## [To do]
The records below need to be printed in full. Keep each one exact.

[[ Dataset records, beginning ]]

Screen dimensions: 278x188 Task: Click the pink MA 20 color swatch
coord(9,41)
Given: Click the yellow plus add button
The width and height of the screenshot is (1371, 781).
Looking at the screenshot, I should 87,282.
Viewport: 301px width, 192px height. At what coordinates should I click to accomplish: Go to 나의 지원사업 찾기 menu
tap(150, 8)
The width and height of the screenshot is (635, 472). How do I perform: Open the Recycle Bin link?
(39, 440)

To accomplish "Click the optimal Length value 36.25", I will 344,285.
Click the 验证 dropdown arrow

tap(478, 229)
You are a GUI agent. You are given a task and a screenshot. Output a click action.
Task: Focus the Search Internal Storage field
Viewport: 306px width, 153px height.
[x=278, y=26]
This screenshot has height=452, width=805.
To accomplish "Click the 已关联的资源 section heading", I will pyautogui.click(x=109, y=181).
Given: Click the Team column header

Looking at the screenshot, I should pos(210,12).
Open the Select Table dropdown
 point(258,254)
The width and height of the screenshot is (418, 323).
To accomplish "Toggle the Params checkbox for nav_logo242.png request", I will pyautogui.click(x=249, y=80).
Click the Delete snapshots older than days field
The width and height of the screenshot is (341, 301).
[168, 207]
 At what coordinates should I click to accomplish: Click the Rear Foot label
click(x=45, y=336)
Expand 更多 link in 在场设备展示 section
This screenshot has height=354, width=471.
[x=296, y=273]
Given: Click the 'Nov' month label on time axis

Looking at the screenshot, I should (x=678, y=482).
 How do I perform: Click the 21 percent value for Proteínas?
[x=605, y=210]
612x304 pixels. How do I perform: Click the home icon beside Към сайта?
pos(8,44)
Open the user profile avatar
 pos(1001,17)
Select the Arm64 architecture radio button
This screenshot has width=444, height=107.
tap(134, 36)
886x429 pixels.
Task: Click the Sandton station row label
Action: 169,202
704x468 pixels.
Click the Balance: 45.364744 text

[[ Dataset records, end ]]

## [Exercise result]
Screen dimensions: 278x188 Task: Click the pink MA 20 color swatch
coord(9,41)
Given: Click the yellow plus add button
The width and height of the screenshot is (1371, 781).
Looking at the screenshot, I should 87,282.
Viewport: 301px width, 192px height. At what coordinates should I click to accomplish: Go to 나의 지원사업 찾기 menu
tap(150, 8)
The width and height of the screenshot is (635, 472). How do I perform: Open the Recycle Bin link?
(39, 440)

To accomplish "Click the optimal Length value 36.25", I will 344,285.
Click the 验证 dropdown arrow

tap(478, 229)
You are a GUI agent. You are given a task and a screenshot. Output a click action.
Task: Focus the Search Internal Storage field
Viewport: 306px width, 153px height.
[x=278, y=26]
This screenshot has height=452, width=805.
To accomplish "Click the 已关联的资源 section heading", I will pyautogui.click(x=109, y=181).
Given: Click the Team column header

Looking at the screenshot, I should pos(210,12).
Open the Select Table dropdown
 point(258,254)
The width and height of the screenshot is (418, 323).
To accomplish "Toggle the Params checkbox for nav_logo242.png request", I will pyautogui.click(x=249, y=80).
Click the Delete snapshots older than days field
The width and height of the screenshot is (341, 301).
[168, 207]
 At what coordinates should I click to accomplish: Click the Rear Foot label
click(x=45, y=336)
Expand 更多 link in 在场设备展示 section
This screenshot has height=354, width=471.
[x=296, y=273]
Given: Click the 'Nov' month label on time axis

Looking at the screenshot, I should (x=678, y=482).
 How do I perform: Click the 21 percent value for Proteínas?
[x=605, y=210]
612x304 pixels. How do I perform: Click the home icon beside Към сайта?
pos(8,44)
Open the user profile avatar
 pos(1001,17)
Select the Arm64 architecture radio button
This screenshot has width=444, height=107.
tap(134, 36)
886x429 pixels.
Task: Click the Sandton station row label
Action: 169,202
704x468 pixels.
Click the Balance: 45.364744 text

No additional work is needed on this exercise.